» TASK BRIEF
Print the lines of the data items below character for character, starting with the first line and ending with the line that contains "This screenshot has", both included.

[Data items]
-- -- --

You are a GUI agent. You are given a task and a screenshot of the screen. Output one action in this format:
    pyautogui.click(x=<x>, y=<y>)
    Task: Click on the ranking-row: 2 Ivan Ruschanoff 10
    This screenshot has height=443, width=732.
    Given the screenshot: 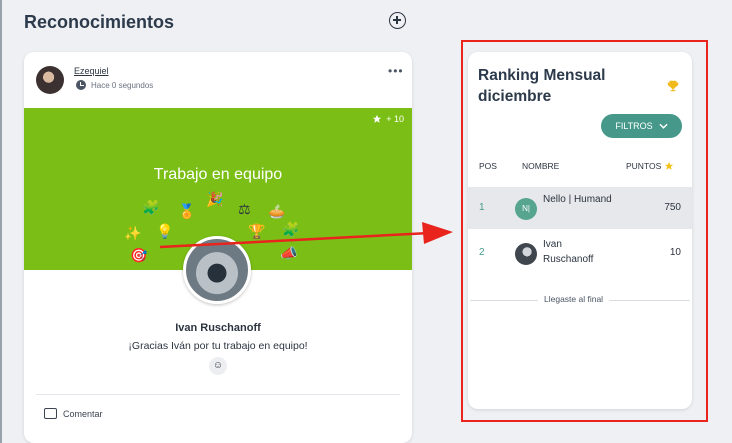 What is the action you would take?
    pyautogui.click(x=580, y=253)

-- -- --

» COMPLETED TASK
You are a GUI agent. You are given a task and a screenshot of the screen. Output one action in this format:
    pyautogui.click(x=<x>, y=<y>)
    Task: Click on the ranking-row: 2 Ivan Ruschanoff 10
    This screenshot has height=443, width=732.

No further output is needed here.